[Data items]
****************************************

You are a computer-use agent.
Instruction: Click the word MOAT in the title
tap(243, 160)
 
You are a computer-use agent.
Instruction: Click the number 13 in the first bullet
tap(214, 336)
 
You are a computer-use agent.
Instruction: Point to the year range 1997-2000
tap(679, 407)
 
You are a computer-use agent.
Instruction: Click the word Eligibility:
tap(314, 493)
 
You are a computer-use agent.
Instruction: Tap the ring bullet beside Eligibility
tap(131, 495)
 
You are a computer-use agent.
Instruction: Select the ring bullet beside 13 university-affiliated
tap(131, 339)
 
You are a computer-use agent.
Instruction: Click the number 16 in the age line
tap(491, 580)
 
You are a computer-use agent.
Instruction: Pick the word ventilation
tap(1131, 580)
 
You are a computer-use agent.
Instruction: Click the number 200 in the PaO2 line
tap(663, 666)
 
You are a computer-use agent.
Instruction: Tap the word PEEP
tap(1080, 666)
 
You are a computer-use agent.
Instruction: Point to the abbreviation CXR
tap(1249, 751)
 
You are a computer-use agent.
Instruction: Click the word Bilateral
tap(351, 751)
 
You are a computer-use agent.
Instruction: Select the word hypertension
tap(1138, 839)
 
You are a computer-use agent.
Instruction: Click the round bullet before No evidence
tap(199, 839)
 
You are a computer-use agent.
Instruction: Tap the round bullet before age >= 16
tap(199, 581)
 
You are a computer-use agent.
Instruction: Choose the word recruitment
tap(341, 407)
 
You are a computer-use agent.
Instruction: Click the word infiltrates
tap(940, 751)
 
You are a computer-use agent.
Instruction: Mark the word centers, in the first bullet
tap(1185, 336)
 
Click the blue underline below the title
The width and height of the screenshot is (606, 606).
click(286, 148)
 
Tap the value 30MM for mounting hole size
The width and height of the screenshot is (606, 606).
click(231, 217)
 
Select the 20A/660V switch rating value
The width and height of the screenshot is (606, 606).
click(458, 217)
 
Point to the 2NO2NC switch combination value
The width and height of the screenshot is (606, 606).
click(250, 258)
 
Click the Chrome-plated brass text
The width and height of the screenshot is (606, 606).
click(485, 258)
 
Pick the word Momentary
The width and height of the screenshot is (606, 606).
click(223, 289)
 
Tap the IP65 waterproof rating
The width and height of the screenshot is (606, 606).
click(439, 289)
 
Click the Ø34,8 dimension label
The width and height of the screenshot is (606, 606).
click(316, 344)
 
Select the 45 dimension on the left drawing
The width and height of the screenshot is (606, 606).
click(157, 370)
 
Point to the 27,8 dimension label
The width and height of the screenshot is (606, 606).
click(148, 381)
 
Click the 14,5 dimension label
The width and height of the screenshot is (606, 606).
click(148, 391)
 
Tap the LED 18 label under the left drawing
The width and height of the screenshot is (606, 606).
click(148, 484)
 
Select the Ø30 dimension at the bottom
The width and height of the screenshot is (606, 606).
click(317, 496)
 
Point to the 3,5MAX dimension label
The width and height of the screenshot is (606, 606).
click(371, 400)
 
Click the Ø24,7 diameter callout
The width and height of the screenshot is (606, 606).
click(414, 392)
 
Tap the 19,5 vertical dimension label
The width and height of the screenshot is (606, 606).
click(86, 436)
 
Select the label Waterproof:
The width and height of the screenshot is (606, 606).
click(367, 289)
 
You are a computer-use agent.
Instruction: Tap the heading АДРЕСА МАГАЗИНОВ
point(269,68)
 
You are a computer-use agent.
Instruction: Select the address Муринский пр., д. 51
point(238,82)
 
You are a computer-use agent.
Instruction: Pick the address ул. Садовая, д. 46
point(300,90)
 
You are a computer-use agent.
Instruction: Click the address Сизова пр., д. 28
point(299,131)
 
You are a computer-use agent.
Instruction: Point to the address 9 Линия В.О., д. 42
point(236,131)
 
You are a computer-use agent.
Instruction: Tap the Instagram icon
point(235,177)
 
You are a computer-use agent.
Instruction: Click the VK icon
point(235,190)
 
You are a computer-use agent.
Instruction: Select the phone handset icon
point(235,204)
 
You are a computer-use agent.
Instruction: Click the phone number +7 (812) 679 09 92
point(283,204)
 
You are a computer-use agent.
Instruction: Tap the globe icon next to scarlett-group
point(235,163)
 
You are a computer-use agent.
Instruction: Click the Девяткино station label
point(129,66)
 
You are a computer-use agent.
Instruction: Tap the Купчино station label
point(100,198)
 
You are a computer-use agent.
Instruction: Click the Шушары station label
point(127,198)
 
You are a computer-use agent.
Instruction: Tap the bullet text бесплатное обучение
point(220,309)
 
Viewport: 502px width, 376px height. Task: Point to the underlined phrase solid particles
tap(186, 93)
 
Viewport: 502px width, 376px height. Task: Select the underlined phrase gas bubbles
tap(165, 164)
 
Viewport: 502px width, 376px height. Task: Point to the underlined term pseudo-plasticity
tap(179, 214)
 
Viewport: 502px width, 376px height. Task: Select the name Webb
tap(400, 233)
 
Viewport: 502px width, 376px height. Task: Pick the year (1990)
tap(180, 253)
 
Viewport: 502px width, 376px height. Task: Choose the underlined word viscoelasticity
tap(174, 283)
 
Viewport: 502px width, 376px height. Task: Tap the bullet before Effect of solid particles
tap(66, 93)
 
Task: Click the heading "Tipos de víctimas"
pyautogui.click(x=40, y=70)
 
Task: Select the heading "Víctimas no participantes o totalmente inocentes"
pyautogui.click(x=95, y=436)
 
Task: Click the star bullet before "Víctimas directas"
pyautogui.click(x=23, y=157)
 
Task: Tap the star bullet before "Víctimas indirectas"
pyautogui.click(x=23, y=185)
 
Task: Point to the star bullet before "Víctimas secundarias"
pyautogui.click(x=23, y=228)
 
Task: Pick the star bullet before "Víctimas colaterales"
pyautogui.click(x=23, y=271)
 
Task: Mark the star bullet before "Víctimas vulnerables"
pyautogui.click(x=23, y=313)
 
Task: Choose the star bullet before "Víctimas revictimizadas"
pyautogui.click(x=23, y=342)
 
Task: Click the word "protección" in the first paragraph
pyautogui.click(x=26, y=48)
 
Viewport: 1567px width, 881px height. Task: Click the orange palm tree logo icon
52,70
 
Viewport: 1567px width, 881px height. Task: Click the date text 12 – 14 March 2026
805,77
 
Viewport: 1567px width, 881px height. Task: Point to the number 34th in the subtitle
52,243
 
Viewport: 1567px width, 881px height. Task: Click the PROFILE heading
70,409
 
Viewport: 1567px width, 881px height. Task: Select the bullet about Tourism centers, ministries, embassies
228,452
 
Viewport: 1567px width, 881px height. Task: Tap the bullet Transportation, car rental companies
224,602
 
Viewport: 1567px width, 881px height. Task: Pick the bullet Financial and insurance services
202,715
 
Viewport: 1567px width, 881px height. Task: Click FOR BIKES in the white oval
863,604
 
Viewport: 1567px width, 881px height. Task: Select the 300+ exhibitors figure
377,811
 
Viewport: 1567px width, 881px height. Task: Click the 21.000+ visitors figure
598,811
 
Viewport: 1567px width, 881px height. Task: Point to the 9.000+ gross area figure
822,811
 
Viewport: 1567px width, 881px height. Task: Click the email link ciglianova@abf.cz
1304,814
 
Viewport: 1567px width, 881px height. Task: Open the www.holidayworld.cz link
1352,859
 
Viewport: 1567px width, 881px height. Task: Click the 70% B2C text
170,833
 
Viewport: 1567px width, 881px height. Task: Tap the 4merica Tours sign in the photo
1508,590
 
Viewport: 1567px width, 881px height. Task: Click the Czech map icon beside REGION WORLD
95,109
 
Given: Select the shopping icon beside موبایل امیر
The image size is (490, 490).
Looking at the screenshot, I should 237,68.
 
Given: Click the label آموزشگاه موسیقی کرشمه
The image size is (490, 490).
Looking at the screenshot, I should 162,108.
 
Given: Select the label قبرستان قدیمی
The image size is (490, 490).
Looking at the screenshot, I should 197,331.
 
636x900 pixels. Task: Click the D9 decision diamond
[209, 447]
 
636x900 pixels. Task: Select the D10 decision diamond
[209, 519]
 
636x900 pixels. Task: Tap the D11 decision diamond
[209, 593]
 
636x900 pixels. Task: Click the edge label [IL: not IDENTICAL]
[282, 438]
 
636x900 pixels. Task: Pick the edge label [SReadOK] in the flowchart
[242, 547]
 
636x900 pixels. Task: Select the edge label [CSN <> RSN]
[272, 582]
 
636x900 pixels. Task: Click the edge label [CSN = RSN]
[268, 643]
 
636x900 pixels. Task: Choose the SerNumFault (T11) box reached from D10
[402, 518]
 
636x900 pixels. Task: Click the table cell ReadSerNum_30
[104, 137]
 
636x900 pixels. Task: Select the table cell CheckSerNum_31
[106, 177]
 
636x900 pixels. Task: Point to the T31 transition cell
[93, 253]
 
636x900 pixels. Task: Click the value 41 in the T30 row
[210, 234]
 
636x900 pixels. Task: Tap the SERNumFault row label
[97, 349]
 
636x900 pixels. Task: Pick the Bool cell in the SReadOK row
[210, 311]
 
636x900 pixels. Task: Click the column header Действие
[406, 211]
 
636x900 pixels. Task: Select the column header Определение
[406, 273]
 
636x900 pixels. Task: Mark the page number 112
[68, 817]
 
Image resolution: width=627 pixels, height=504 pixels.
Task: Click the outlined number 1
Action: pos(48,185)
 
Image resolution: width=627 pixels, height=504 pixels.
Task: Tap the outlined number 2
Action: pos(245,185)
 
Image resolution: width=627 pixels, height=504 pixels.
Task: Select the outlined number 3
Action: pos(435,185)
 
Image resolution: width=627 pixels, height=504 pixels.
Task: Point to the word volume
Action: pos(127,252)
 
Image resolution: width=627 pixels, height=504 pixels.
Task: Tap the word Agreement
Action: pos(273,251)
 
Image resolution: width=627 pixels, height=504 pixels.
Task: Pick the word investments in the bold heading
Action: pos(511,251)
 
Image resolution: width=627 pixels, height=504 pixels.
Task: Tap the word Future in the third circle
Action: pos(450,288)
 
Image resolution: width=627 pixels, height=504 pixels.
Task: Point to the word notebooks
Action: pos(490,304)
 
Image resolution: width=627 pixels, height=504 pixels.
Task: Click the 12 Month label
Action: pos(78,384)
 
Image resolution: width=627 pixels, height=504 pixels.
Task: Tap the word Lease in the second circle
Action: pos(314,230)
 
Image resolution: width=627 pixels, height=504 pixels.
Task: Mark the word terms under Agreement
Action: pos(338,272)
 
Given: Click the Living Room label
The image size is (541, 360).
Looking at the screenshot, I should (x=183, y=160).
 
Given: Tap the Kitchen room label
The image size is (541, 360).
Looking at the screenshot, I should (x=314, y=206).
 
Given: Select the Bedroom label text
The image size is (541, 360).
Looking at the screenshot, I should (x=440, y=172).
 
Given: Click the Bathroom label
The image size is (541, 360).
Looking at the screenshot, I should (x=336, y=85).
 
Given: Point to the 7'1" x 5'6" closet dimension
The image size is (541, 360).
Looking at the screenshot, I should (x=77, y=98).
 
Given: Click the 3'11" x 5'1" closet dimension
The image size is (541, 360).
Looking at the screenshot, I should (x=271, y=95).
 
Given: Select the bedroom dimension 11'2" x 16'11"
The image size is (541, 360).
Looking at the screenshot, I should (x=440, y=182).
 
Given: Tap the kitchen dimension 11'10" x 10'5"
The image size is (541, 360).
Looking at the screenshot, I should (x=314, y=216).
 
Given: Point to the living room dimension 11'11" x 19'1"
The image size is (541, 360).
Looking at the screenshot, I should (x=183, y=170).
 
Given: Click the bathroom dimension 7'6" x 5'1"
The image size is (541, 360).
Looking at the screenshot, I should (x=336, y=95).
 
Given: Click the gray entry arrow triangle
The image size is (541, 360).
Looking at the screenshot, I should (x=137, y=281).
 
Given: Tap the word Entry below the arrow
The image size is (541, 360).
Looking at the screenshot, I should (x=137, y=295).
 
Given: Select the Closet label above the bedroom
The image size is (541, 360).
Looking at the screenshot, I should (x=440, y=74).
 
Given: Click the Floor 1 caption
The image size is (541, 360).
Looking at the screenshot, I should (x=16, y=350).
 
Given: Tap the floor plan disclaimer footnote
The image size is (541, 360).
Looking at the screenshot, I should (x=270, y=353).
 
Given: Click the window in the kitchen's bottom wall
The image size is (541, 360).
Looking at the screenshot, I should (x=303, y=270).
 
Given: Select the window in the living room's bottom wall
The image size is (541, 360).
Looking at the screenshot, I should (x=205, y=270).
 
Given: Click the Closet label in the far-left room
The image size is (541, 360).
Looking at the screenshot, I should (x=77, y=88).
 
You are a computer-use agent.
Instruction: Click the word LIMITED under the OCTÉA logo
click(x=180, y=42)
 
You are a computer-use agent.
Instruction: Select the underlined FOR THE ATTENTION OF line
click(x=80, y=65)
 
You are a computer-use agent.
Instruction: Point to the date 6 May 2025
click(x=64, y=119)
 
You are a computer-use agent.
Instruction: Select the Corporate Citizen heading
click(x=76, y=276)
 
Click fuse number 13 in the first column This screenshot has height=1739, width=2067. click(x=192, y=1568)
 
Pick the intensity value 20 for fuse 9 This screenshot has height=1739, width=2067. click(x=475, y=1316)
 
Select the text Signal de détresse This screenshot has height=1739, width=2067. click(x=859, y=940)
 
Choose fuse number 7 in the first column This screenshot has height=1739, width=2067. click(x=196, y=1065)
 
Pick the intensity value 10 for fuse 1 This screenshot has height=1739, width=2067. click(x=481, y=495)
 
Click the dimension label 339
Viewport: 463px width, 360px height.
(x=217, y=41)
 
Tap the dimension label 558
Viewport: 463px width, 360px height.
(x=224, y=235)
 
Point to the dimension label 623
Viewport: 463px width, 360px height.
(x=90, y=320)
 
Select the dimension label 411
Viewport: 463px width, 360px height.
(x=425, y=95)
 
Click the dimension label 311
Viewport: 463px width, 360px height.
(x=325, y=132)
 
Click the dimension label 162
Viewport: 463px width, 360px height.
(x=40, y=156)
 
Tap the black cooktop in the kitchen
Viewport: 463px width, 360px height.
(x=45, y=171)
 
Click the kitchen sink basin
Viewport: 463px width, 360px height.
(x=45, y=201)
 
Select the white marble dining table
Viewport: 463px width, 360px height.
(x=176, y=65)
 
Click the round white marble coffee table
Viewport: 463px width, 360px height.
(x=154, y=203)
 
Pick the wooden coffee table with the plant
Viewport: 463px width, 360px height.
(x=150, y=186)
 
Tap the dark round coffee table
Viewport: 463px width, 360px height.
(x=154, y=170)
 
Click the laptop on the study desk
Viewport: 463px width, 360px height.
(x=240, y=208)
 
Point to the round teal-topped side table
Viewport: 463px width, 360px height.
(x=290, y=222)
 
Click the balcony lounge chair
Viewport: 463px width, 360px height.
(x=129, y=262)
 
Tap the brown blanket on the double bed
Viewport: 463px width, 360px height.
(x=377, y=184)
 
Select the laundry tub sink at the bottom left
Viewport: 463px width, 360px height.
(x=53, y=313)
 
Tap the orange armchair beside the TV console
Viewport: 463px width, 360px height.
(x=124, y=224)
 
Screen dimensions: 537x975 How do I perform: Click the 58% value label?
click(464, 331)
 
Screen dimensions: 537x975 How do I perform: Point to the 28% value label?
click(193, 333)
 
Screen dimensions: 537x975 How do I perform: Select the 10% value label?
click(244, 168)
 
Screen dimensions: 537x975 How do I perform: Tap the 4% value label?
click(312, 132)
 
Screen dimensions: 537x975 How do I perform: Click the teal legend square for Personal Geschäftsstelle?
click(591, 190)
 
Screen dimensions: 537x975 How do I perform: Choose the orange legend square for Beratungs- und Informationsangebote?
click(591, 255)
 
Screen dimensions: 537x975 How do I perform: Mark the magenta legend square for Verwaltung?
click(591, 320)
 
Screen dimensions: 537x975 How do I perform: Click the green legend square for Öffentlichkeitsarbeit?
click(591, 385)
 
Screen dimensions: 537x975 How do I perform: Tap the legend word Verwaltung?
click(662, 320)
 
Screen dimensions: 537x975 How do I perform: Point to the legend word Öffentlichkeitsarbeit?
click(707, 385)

****************************************

== THE PROBLEM ==
Please copy out the data from the line containing "Select the laundry" through the end of the data, inclusive.

== EXPECTED ANSWER ==
Select the laundry tub sink at the bottom left
Viewport: 463px width, 360px height.
(x=53, y=313)
 
Tap the orange armchair beside the TV console
Viewport: 463px width, 360px height.
(x=124, y=224)
 
Screen dimensions: 537x975 How do I perform: Click the 58% value label?
click(464, 331)
 
Screen dimensions: 537x975 How do I perform: Point to the 28% value label?
click(193, 333)
 
Screen dimensions: 537x975 How do I perform: Select the 10% value label?
click(244, 168)
 
Screen dimensions: 537x975 How do I perform: Tap the 4% value label?
click(312, 132)
 
Screen dimensions: 537x975 How do I perform: Click the teal legend square for Personal Geschäftsstelle?
click(591, 190)
 
Screen dimensions: 537x975 How do I perform: Choose the orange legend square for Beratungs- und Informationsangebote?
click(591, 255)
 
Screen dimensions: 537x975 How do I perform: Mark the magenta legend square for Verwaltung?
click(591, 320)
 
Screen dimensions: 537x975 How do I perform: Click the green legend square for Öffentlichkeitsarbeit?
click(591, 385)
 
Screen dimensions: 537x975 How do I perform: Tap the legend word Verwaltung?
click(662, 320)
 
Screen dimensions: 537x975 How do I perform: Point to the legend word Öffentlichkeitsarbeit?
click(707, 385)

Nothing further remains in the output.